South Korea conducts the yearly exercises, called Ulchi Freedom Guardian, with the United States and other allies "to enhance ... readiness, protect the region and maintain stability on the Korean peninsula," according to a statement from the Korea-U.S. Combined Forces Command.
Just as the event itself is annual, so too are the condemnations and threats of retaliation from the reclusive North Korean regime.
"The further Ulchi Freedom Guardian joint military exercises are intensified, the strongest military counteraction the (Democratic People's Republic of Korea) will take to cope with them," a spokesman for North Korea's National Defense Commission (NDC) said Saturday.
A State Department official told CNN on Saturday it was aware of the threats.
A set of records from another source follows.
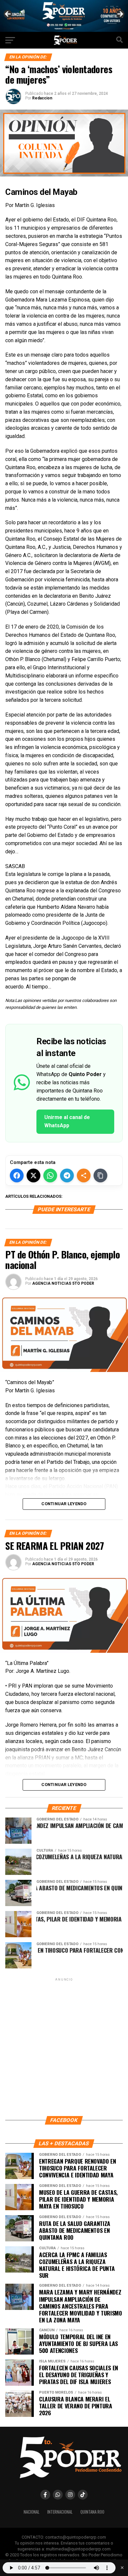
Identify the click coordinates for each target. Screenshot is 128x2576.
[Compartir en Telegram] (67, 1175)
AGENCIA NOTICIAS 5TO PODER (63, 1283)
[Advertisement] (64, 2046)
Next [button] (120, 14)
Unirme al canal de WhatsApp (67, 1121)
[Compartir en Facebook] (17, 1175)
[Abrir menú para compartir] (84, 1175)
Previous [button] (8, 14)
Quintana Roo (92, 2512)
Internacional (60, 2512)
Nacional (31, 2512)
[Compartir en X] (33, 1175)
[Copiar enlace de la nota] (100, 1175)
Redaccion (42, 98)
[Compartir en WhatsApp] (50, 1175)
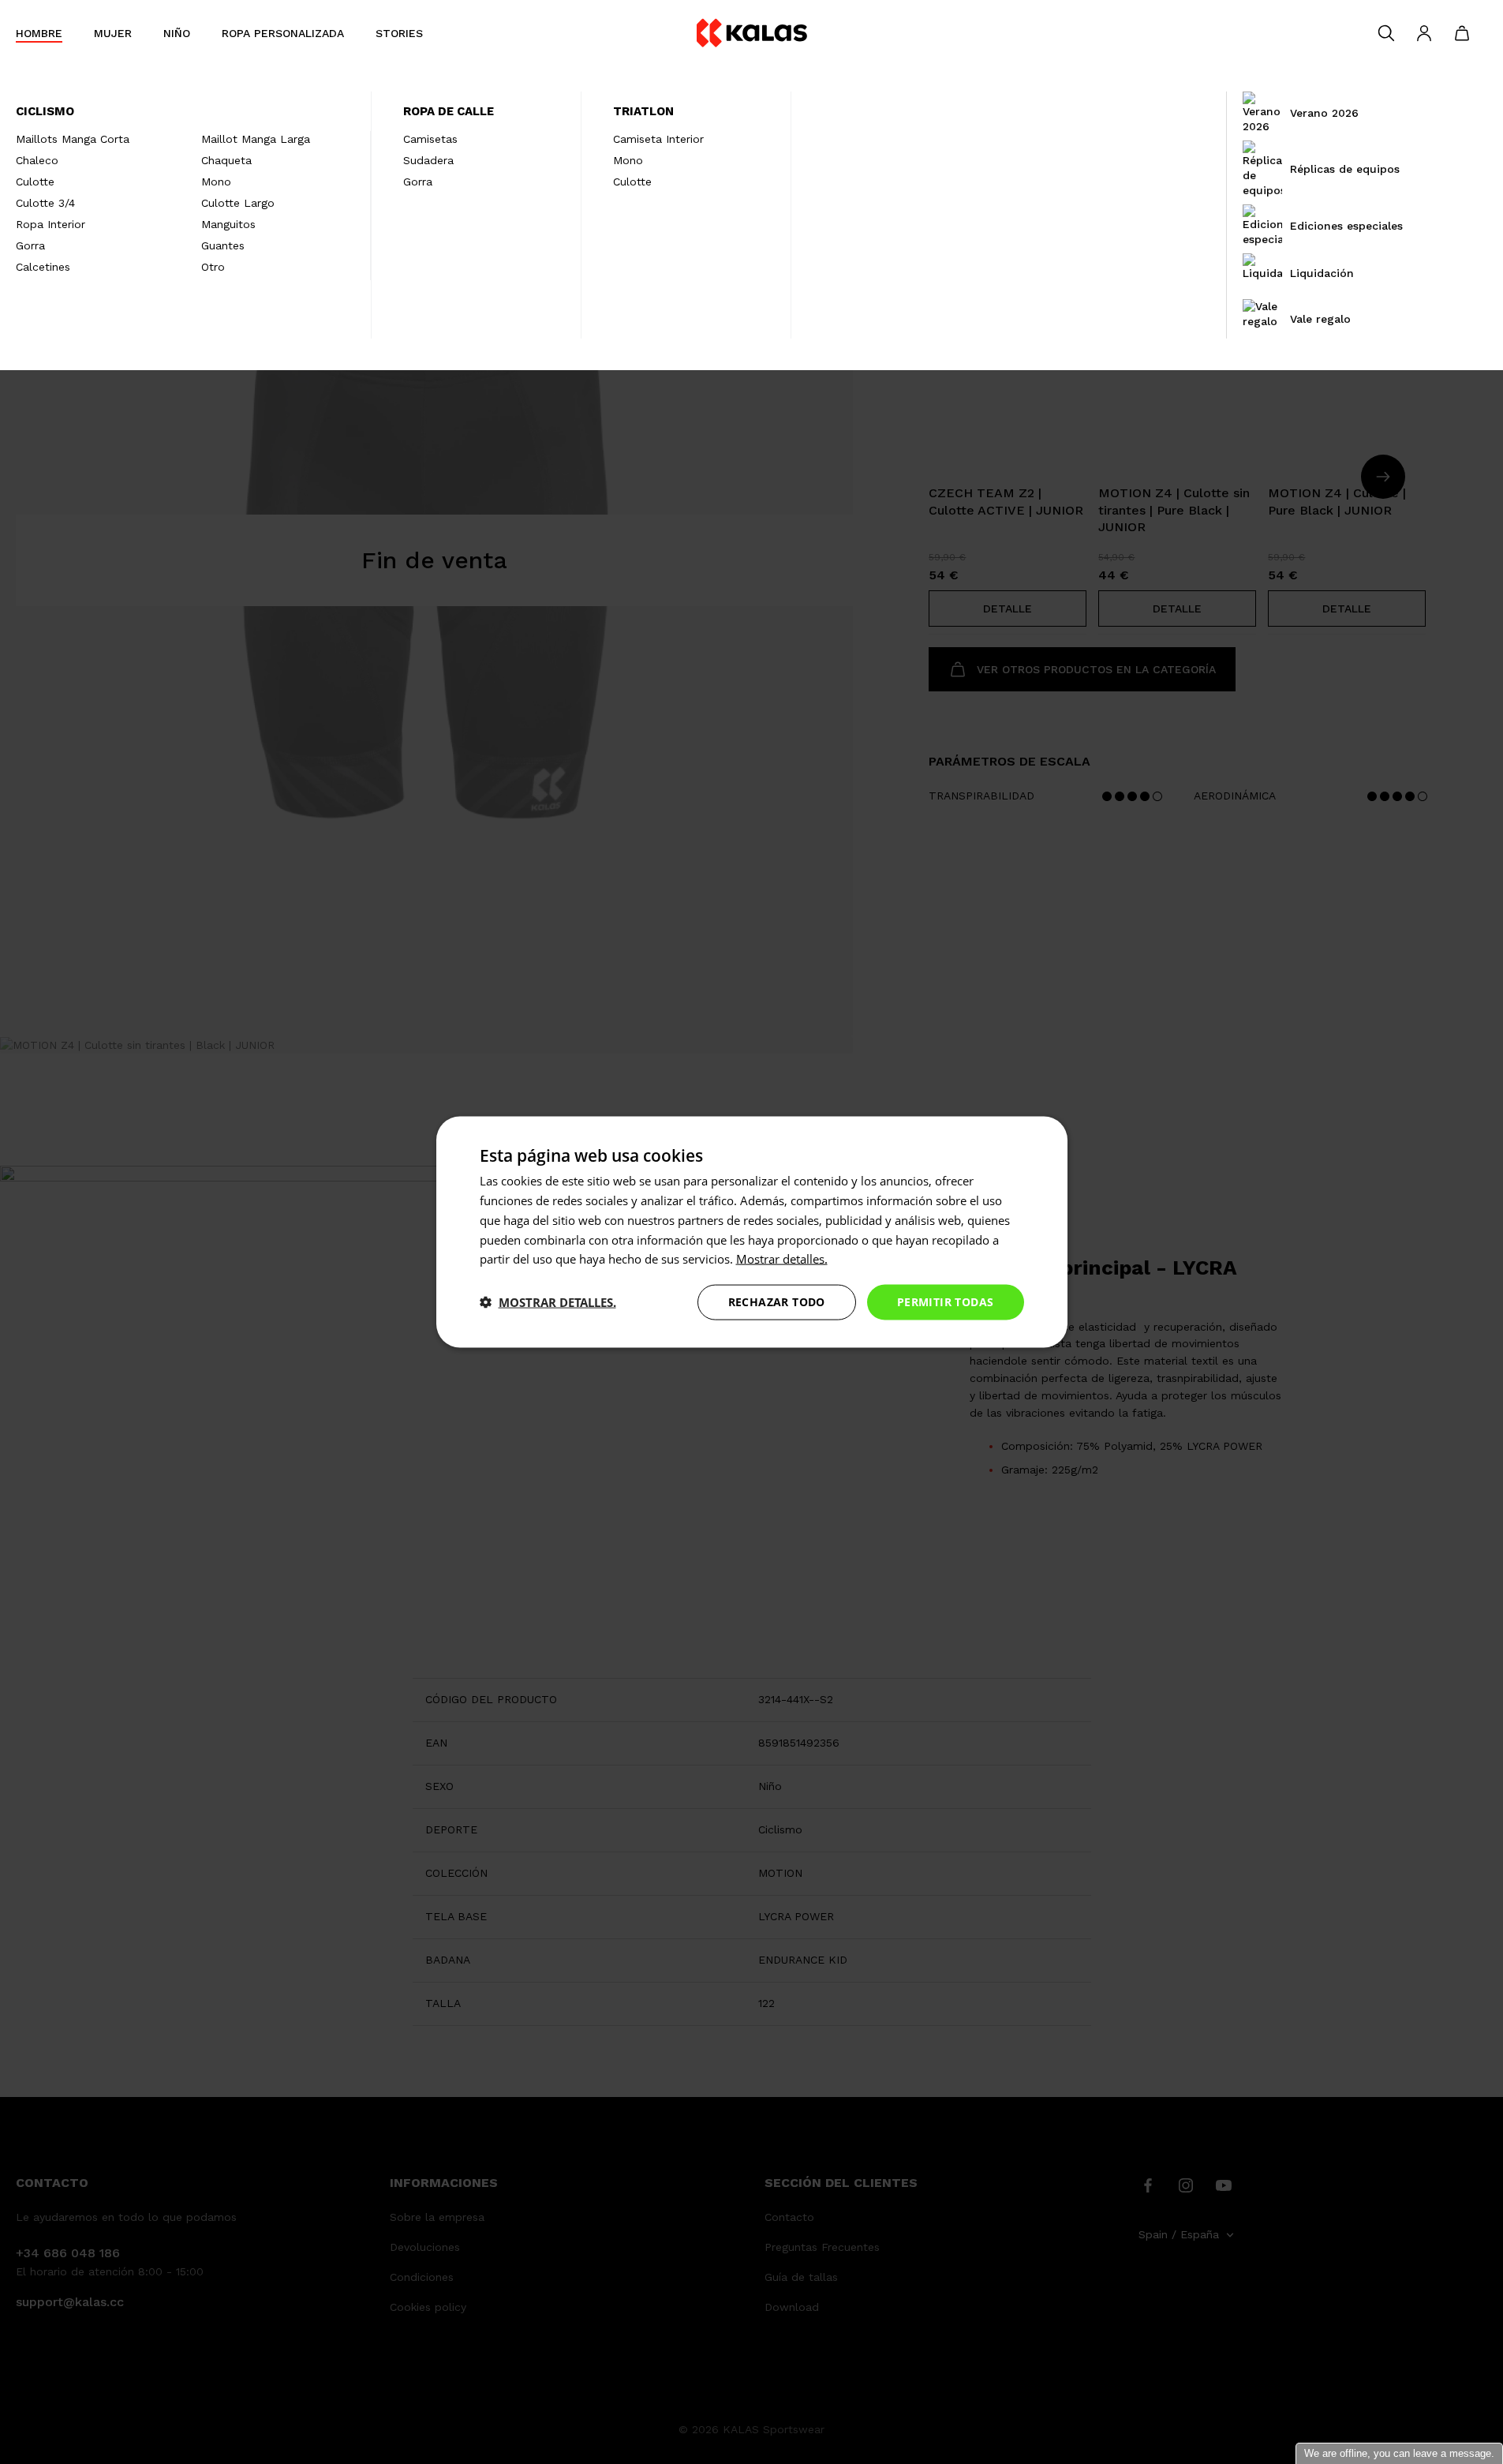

The exercises are transparent, defense-minded and are designed to increase the readiness of South Korea and the region, the State Department official said.
"These exercises are a clear demonstration of the U.S. commitment to the alliance," the official said.
While threatening military action is nothing new for the regime (Kim Jong Un
told his troops they should be ready to fight a "sacred war" in the days leading up to the exercises in 2012, for example), the rhetoric coming out of Pyongang seems particularly ratcheted-up this time around.
"The army and people of the DPRK are no longer what they used to be in the past when they had to counter the U.S. nukes with rifles," the NDC spokesman continued, saying North Korea "is the invincible power equipped with both [the] latest offensive and defensive means unknown to the world..."
A state television report repeated the claim that this isn't the same old, ill-equipped North Korea that never could stand up to the United States in the past. In fact, this year, they are threatening to attack the U.S. on its own soil.
"If [the] United States wants their mainland to be safe," said a newswoman for the state TV station, KCNA, "then the Ulchi Freedom Guardian should stop immediately."
A former Army general who participated in previous Ulchi exercises said it's nothing more than the bluster of young tyrant who perhaps feels marginalized by more serious foes.
"One of the key propaganda goals of the young leader is to just get on the radar of the U.S.," said retired Lt. Gen. Mark Hertling, now a national security analyst for CNN. "With all the other things we're focused on -- ISIS, al Qaida in the Arabian Peninsula, Russia and Ukraine, etc., Kim Jong Un wants to ensure he grabs attention."
Assuming the United States agrees with that assessment and doesn't give in, the exercises -- which will also include forces from Australia, Canada, Colombia, Denmark, France, New Zealand and the United Kingdom -- will last 12 days and conclude August 28.